Janics and Illyés, authors of the Hungarian original, have expressed the wish that their book should be published in "world languages. " Their book, however, is so specifically Hungarian as to make translation not merely difficult but impossible. A straight translation into English had been made and proved unfit for publication. An adaptation, which is different in form yet identical in substance with the original seemed to be the only solution. Such a radical operation entailed of course not merely stylistic changes but a rewriting and rearrangement on a scale which resulted in a book with its own character. Changes of sequences have been made, passages have been omitted and added. To indicate the many changes that were made in the English version would be technically impossible. I did it only in two instances: In Chapters 4 and 5, in sections on the Potsdam conference and the Paris peace conference. I added material there and expressed opinions which are my own. Otherwise, I have altered phrasings throughout the book, and made many minor and major adjustments, but never tinkered with underlying views. I had no reason to do so. I identify myself entirely with the authors of the Hungarian original, with their views, with their concerns. As author of the English version I had only one aim: To communicate the subject matter in English as effectively as the original succeeded in doing in Hungarian.

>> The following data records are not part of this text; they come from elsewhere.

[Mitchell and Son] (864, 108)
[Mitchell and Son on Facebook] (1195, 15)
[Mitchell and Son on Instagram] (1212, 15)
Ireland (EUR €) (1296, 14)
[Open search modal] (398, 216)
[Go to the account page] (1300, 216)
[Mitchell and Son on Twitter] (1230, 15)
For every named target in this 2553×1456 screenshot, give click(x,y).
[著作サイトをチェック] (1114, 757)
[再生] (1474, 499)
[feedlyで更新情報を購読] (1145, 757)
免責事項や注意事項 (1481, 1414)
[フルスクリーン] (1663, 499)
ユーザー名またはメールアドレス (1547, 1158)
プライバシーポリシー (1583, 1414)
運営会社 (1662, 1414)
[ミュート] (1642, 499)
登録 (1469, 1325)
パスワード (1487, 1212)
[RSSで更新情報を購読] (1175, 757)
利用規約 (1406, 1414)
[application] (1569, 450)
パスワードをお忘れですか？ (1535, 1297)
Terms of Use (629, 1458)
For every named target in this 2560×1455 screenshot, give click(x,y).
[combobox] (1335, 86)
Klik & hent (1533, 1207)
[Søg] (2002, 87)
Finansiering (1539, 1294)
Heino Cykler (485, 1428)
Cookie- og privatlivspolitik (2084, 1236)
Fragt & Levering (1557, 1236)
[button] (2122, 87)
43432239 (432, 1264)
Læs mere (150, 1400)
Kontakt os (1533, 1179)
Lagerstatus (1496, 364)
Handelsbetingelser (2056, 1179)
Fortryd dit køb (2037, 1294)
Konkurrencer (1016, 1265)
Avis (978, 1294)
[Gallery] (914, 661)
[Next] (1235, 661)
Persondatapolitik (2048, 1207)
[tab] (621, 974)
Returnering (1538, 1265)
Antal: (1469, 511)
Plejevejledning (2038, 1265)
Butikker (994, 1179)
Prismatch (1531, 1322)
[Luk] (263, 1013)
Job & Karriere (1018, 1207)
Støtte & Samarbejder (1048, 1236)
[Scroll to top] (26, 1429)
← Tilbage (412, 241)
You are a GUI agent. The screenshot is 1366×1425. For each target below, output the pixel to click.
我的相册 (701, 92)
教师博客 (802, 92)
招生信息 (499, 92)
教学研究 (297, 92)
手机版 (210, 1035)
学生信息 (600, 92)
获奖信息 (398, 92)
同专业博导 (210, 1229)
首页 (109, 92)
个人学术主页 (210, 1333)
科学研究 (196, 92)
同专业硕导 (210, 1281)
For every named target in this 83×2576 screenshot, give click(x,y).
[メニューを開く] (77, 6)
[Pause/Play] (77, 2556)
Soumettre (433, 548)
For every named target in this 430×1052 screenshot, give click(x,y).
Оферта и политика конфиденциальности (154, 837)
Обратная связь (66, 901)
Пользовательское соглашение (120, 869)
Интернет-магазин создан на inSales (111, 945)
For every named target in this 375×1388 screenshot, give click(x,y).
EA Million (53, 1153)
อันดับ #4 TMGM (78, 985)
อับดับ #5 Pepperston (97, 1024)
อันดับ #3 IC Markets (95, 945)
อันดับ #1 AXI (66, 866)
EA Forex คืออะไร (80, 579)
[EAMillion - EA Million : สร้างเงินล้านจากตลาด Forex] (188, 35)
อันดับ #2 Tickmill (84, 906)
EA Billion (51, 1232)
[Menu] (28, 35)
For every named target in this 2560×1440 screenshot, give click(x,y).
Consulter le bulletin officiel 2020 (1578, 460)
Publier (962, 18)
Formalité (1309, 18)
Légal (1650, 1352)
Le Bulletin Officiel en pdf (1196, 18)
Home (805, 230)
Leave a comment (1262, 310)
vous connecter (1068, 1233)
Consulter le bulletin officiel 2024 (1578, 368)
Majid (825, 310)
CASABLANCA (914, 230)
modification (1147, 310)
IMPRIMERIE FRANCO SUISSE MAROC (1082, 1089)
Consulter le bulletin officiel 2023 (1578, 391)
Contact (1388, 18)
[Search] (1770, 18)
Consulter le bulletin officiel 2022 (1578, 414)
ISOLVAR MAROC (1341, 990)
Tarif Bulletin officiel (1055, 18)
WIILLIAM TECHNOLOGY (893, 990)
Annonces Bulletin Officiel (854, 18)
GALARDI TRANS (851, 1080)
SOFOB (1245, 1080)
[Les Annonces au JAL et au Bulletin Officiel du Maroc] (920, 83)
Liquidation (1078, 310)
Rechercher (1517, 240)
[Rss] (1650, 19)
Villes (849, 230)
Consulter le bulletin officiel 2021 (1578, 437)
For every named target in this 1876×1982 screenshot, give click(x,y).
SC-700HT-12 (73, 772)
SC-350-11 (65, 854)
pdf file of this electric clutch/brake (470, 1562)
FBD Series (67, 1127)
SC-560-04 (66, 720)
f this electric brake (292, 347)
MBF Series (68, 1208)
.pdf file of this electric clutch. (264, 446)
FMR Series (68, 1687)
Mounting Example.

It was one thing to wish that the Hungarian original should be published in a world language" another to make the wish come true. Credit for the latter is due to Professor Béla Király, Director of the Brooklyn College of Studies on Society in Change. Also, acknowledgments are due to the Hungarian-Americans (their wish is to remain anonymous) whose contributions made the publication in the Brooklyn College Series possible. In 1956, very young, they fought in the Hungarian Revolution. They lost their country's bid for freedom, but not their interest in the cause of freedom-nor their concern for the least free among their compatriots today: the over three million minority Hungarians living in the countries of Hungary's neighbors.

The preparation for publication of this English version owes a great deal to Mrs. Dorothy Meyerson, Editorial Assistant of the Brooklyn College Studies on Society in Change. Her efficiency is as unparalleled as her good humor a delightful combination. Also, 1 wish to express my coming the often awesome-looking barriers between two such different English translation (in manuscript); his work was helpful to me in overcoming the often awesome-looking barriers between two such different languages as English and Hungarian. However, I alone bear responsibility for the text of the English version. And I ought to stress emphatically - lest the authors of the Hungarian original are accused of "collaboration with a foreign enemy"-that neither Dr. Janics, living in Slovakia, nor Mr. Illyés, living in Hungary have collaborated with me. Without their knowledge or consent, by preparing an English version, I alone collaborated with them. I did it with the conviction that such an odd collaboration is a duty rather than a crime, for it upholds the indivisibility of the Republic of letters in a politically divided world.